It is often necessary to combine data from multiple places—different tables or even data sources—to perform a desired analysis. Depending on the structure of the data and the needs of the analysis, there are several ways to combine the tables.

Relationships vs Joins

The default method in Tableau Desktop is to use relationships. Relationships preserve the original tables’ level of detail when combining information. Relationships also allow for context-based joins to be performed on a sheet-by-sheet basis, making each data source more flexible. Relationships are the recommended method of combining data in most instances.

However, there may be times when you want to directly establish a join, either for control or for desired aspects of a join compared to a relationship, such as deliberate filtering or duplication.

Common issues

  • To view, edit, or create joins, you must open a logical table in the relationship canvas—the area you see when you first open or create a data source—and access the join canvas.
  • Published Tableau data sources cannot be used in joins. To combine published data sources, you must edit the original data sources to natively contain the join or use a data blend.
  • When joining tables, the fields that you join on must be the same data type.

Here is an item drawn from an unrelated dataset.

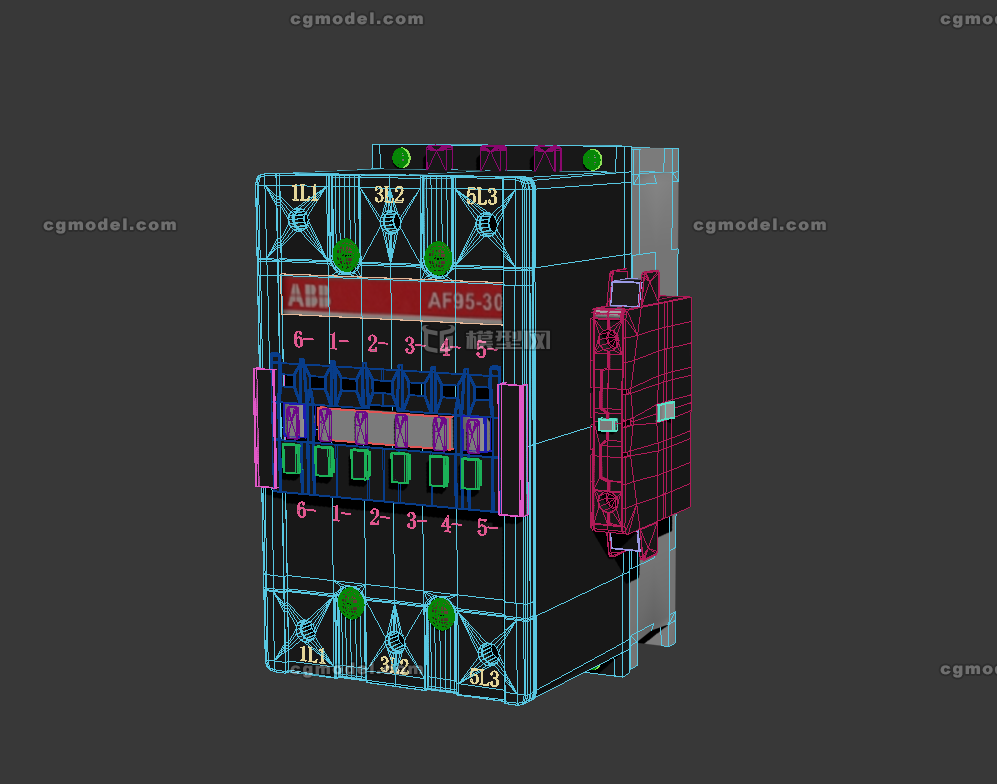Toggle terminal marked 6 on the upper row
This screenshot has width=997, height=784.
(x=300, y=340)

If you change the data type after you join the tables, the join will break.
  • Fields used in the join clause cannot be removed without breaking the join. To join data and be able to clean up duplicate fields, use Tableau Prep Builder instead of Desktop

Join Clauses

A join is performed by setting up one or more join clauses. The join clause tells Tableau which fields are shared between the tables and how to match the corresponding rows. For example, rows with the same ID are aligned in the results table.

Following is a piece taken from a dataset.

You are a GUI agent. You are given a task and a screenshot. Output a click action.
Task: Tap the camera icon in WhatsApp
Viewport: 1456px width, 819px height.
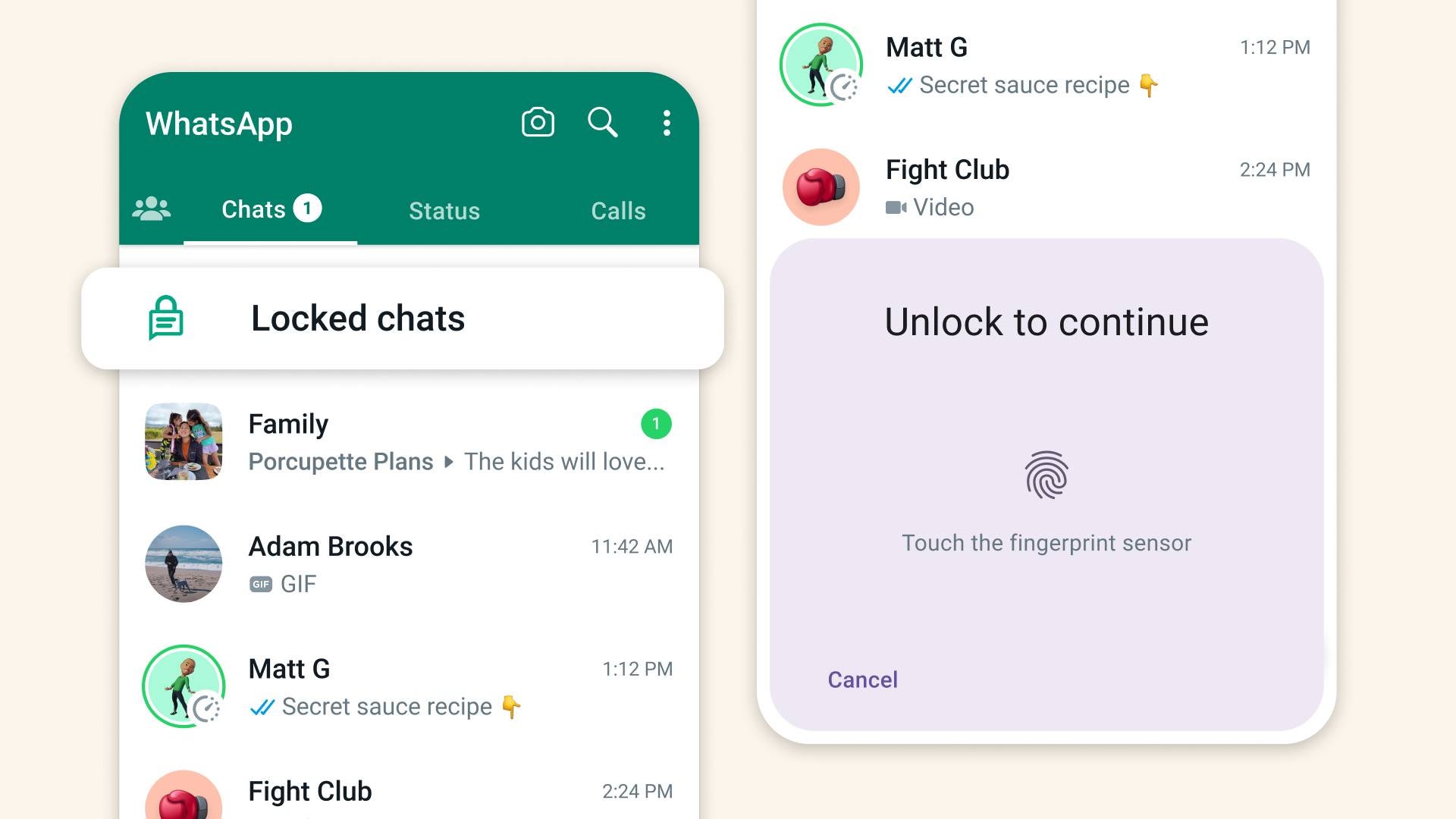[x=538, y=122]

Join clauses most often use the equality operator (=) which matches rows with the same values. It is also possible to perform non-equi joins, such as less than (<) and not equal (<>).

A join can also have multiple join clauses. For example, if First name and Last name are stored in separate columns, it may be beneficial to join only if “First name = First name” and “Last name = Last name”. Both conditions will have to be true for rows to be joined. Alternatively, if the goal was to return results when the last name is shared but the first name is not, the join clauses could be “First name <> First name” and “Last name = Last name”.

Join clauses can also contain calculations. For example, the join clause could be the concatenation of the name fields “[First name] + [Last name] = [First name] + [Last name]”. Note that not all data source connections support calculations in join clauses.

Anatomy of a join

Joins are defined by their type as well as the join clause.

Join types

In general, there are four types of joins that you can use in Tableau: inner, left, right, and full outer. If you aren’t sure what join type you want to use to combine data from multiple tables, you should use relationships.